Our Railway Empire 2 Switch review tries its best to be nice to a foundationally solid train simulator, but the whole rotten business is too hard to overcome.

Railway Empire 2 Switch review - a wide shot of a massive grassy plain with a steam train flying through it below a massive sky.

Our Verdict

Railway Empire 2 is almost definitely a good game on any other platform. But for the same price as beefier competitors, you can get it in a version that looks three decades old. And you wouldn’t know it until you bought it. That sucks.

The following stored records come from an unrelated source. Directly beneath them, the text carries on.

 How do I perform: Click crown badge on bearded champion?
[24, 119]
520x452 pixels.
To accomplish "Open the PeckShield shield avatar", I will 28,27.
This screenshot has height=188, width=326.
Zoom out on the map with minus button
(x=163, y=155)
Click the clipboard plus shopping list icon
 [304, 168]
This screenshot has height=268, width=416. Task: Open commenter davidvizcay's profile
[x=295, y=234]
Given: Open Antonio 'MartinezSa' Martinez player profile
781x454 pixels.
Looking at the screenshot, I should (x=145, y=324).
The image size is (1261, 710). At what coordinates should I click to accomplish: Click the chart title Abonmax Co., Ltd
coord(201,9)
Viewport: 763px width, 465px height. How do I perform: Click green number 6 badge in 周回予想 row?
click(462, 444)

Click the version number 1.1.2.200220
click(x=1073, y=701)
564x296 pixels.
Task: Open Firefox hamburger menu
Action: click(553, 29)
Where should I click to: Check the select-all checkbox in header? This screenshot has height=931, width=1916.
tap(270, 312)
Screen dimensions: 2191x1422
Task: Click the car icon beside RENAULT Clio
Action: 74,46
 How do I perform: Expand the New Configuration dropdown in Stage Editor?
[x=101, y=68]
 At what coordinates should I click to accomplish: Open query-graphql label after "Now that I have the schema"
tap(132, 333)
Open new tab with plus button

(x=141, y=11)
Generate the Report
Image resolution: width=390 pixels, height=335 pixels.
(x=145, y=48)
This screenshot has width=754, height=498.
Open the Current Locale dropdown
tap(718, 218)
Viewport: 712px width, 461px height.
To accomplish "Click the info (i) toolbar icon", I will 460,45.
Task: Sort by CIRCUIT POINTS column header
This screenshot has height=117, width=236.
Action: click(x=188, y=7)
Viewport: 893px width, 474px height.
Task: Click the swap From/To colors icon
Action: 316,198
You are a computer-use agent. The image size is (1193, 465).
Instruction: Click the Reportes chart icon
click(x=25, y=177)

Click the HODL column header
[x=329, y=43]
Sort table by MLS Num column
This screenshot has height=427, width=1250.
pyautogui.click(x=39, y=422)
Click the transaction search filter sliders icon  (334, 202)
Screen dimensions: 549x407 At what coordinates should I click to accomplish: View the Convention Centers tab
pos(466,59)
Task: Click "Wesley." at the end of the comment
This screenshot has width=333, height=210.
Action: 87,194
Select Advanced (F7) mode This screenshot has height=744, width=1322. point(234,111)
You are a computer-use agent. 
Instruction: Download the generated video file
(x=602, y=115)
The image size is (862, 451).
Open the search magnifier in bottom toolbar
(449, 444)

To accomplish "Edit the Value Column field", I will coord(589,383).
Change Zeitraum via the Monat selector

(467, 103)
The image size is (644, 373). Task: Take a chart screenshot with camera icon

I like funiculars. My sister used to live in Lyon and there’s a really good one there. I’ve ridden it at least six times. I like the way Richard Ayoade always clings to the word “funicular” when he rides one in Travel Man. I’m also a big fan of buses, especially ones that go long distances. I’m also a big fan of trains. I like to sit at the Anchor & Hope in Clapton and look at trains going by on the bridge by the canal, drinking a pint of Guinness.

What I’m saying is, I like to look at things. Marvels of engineering are entertaining to look at. It’s part of the reason why I play a lot of Bridge Constructor games and have an obsession with the sort of playset aesthetics you get in Civilization and Total War. It’s really fun to look at stuff doing its clockwork thing, like in Cities: Skylines; some sort of coin-operated playground for the anoraks out there who don’t have floor space.

So, when I heard about a new train game, I was thrilled at the idea of having it on my Switch ready for some on-the-go action. I thought to myself about how I could make a joke about playing the train game while on an actual train. Wouldn’t that be funny… Well, I didn’t get that far. Because Railway Empire 2 on Nintendo Switch breaks down all my love for looking at stuff at the first hurdle: it’s just really, really ugly.

The best way to start then, is to watch the cinematic trailer down below. If you watch that and get excited, then you’re like me. You get why these games are fun. Building out barren land with networks that behave as they should based on inputs and decisions you make is just a good time when it all looks pretty.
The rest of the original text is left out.